Required work>
a - In the passage on Diego del Río, rewrite the portion from "- US Open: 1R" up to and including "T. J. Middleton.", replacing "round of 16" with "last 16".
b - Answer these questions using the text on Diego del Río:
(i) In what year did he turn pro?
(ii) Which tournament did he and Puerta win in 1998?
(iii) What was his highest doubles ranking?
c - According to the text on Diego del Río, why does the 1999 French Open stand out in his Grand Slam doubles record?

Text provided>
□ □ □ □ □

Diego del Río
- Country (sports): Argentina
- Born: 4 September 1972 (age 53) Buenos Aires, Argentina
- Height: 5 ft 9 in (175 cm)
- Turned pro: 1990
- Plays: Right-handed
- Prize money: $181,755

Singles
- Career record: 0–1
- Career titles: 0
- Highest ranking: No. 274 (12 September 1994)

Doubles
- Career record: 19–34
- Career titles: 1
- Highest ranking: No. 66 (9 November 1998)

Grand Slam doubles results
- Australian Open: 1R (1999, 2000)
- French Open: 3R (1999)
- Wimbledon: 1R (1999)
- US Open: 1R (1998, 1999)

= Diego del Río =

Argentine tennis player

Diego del Río (born 4 September 1972) is a former professional tennis player from Argentina.

==Career==
del Rio was a doubles specialist and appeared in the main draw of seven Grand Slam tournaments. He only once progressed past the first round, which was in the 1999 French Open with Martín Rodríguez, where they made the round of 16. The Argentine also competed in the mixed doubles in that event (partnering Laura Montalvo), as well as at that year's Wimbledon (with María Fernanda Landa), but fell at the first round in each. He was involved in a long deciding set in the 1999 Australian Open, which he and partner Mariano Puerta lost 13–15, to Brent Haygarth and T. J. Middleton.

In 1998 he and Puerta won the Colombia Open. It would be the only final that del Rio reached during his career on the ATP Tour. He had also been a semi-finalist in Colombia two years earlier and made the semi-finals at the 1999 Merano Open.

□ □ □ □ □

Given material>
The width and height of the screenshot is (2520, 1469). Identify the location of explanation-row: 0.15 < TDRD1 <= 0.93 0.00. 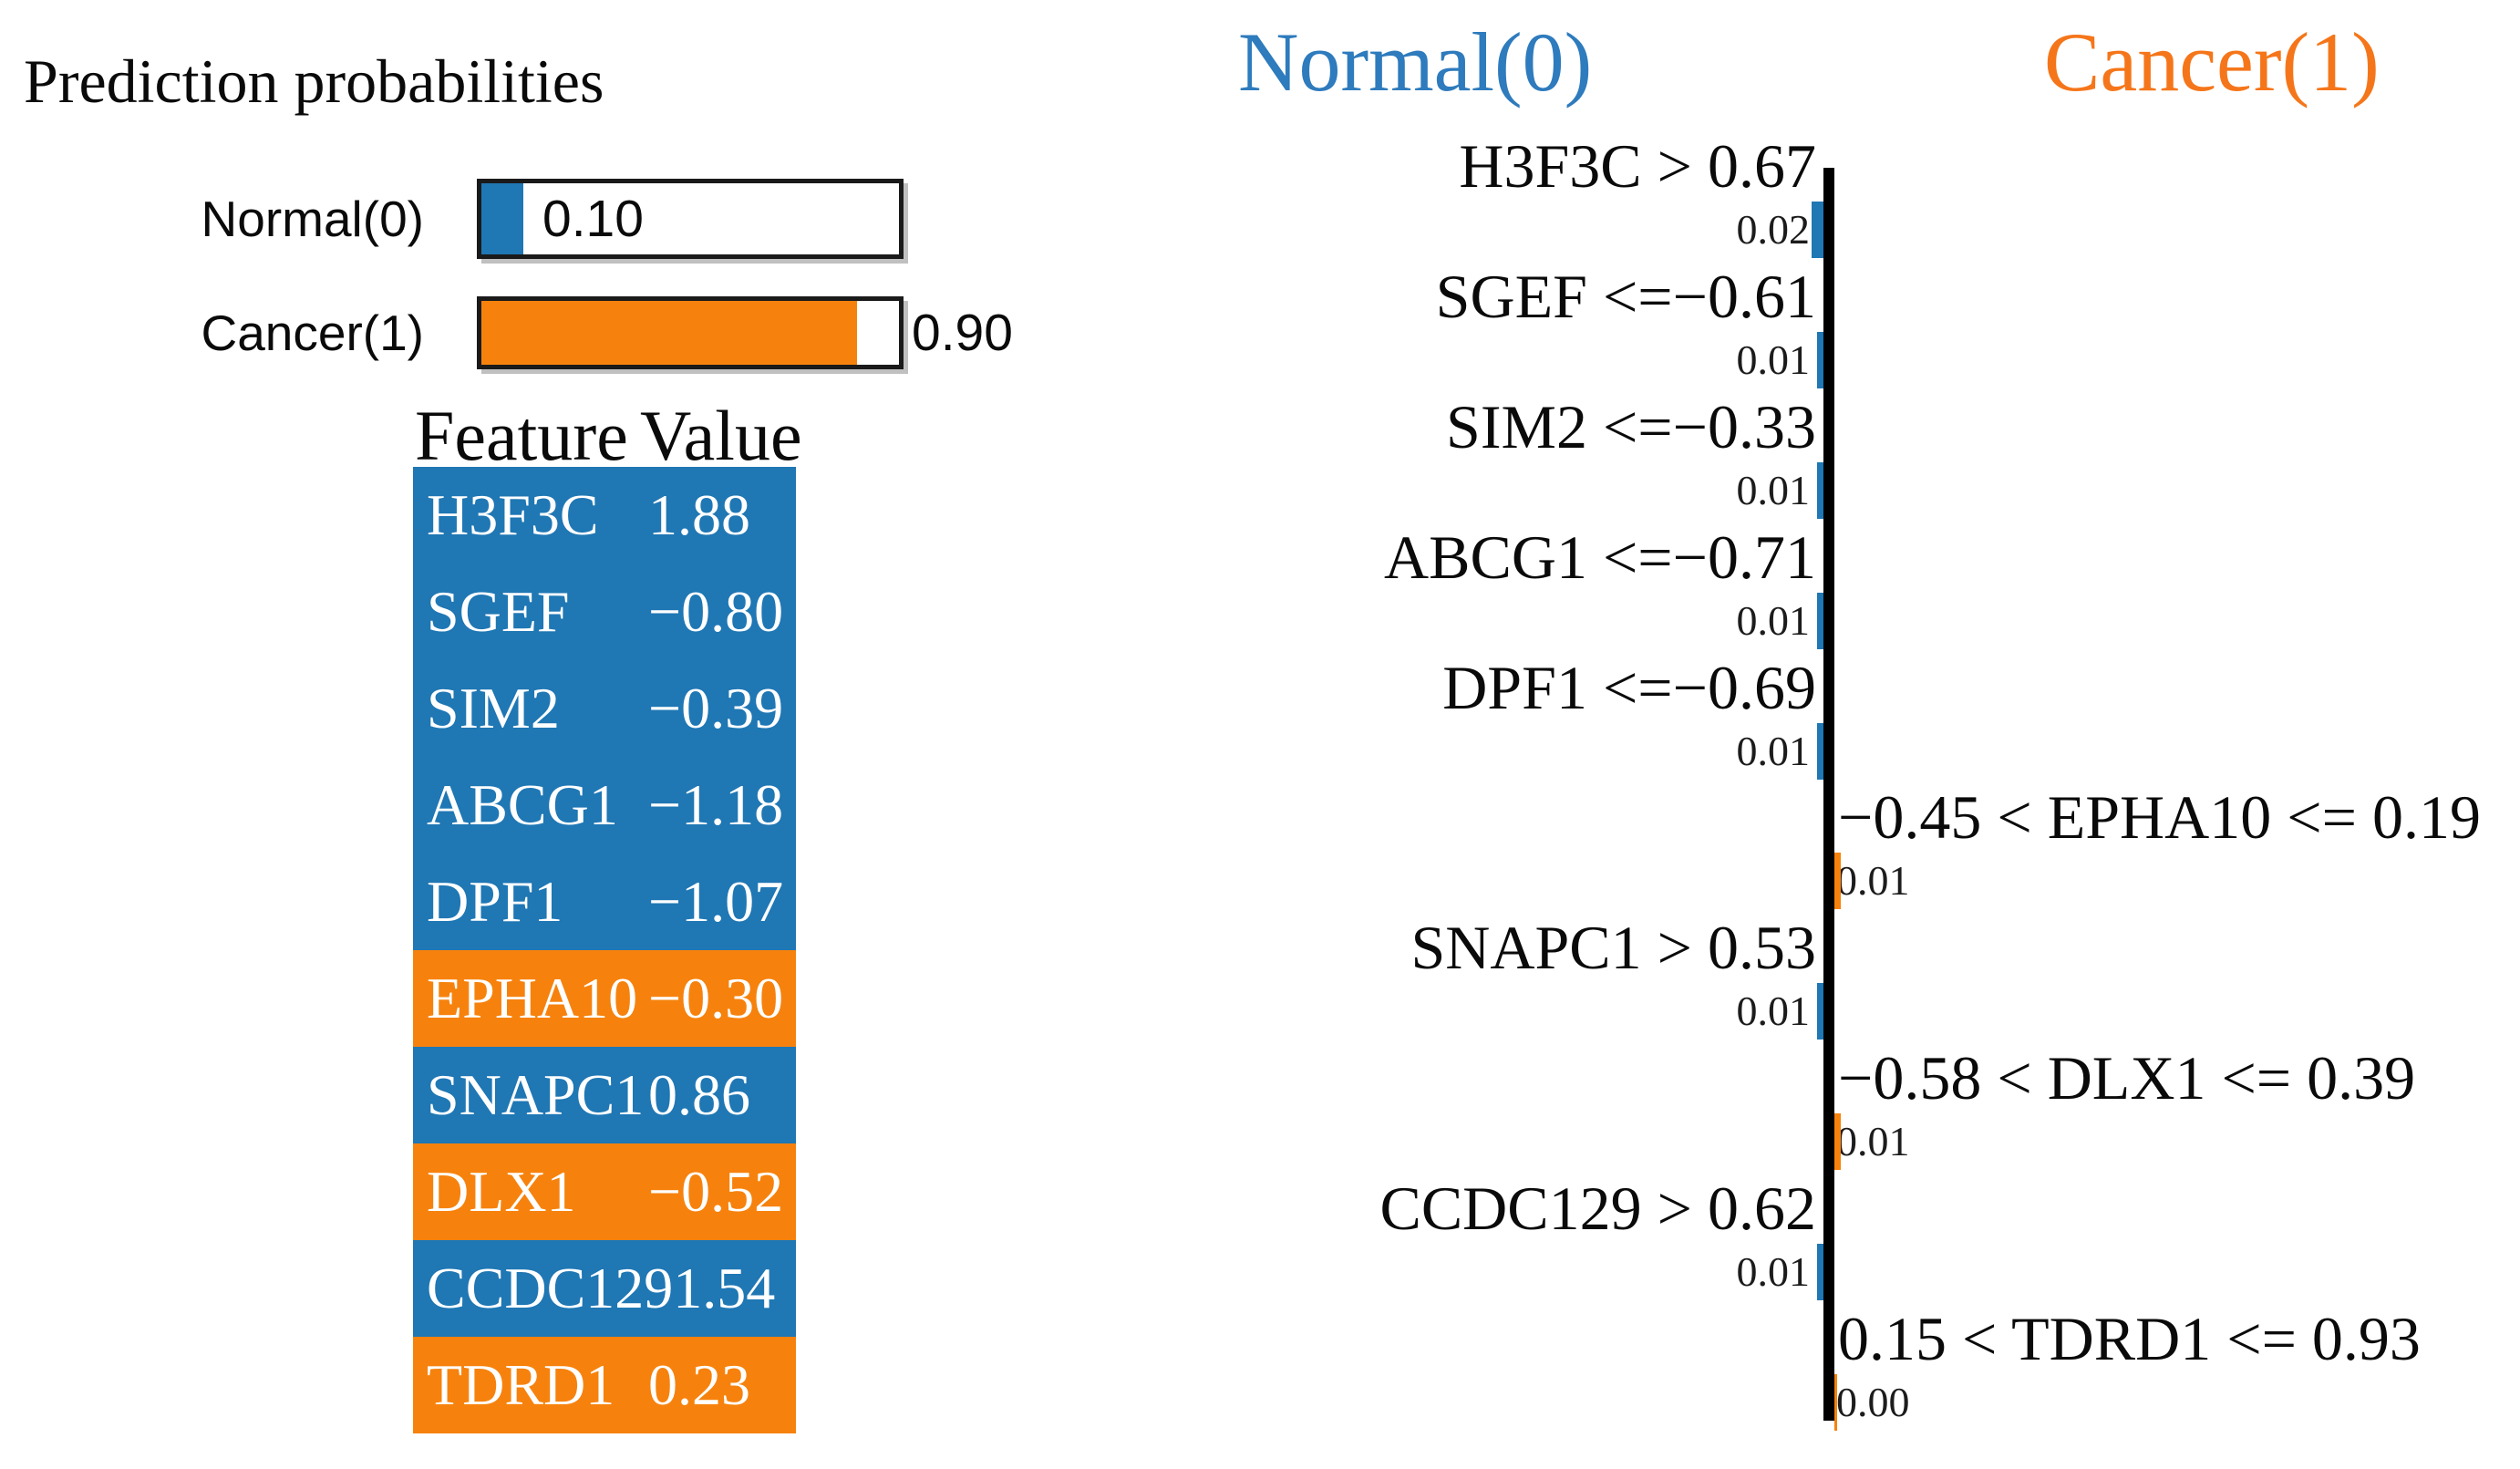
(1260, 1372).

□ □ □ □ □

Solution list>
a -
- US Open: 1R (1998, 1999)

= Diego del Río =

Argentine tennis player

Diego del Río (born 4 September 1972) is a former professional tennis player from Argentina.

==Career==
del Rio was a doubles specialist and appeared in the main draw of seven Grand Slam tournaments. He only once progressed past the first round, which was in the 1999 French Open with Martín Rodríguez, where they made the last 16. The Argentine also competed in the mixed doubles in that event (partnering Laura Montalvo), as well as at that year's Wimbledon (with María Fernanda Landa), but fell at the first round in each. He was involved in a long deciding set in the 1999 Australian Open, which he and partner Mariano Puerta lost 13–15, to Brent Haygarth and T. J. Middleton.

b -
(i) 1990
(ii) The Colombia Open
(iii) No. 66 (9 November 1998)

c - It was the only time he progressed past the first round at a Grand Slam tournament. He and Martín Rodríguez made the round of 16 there.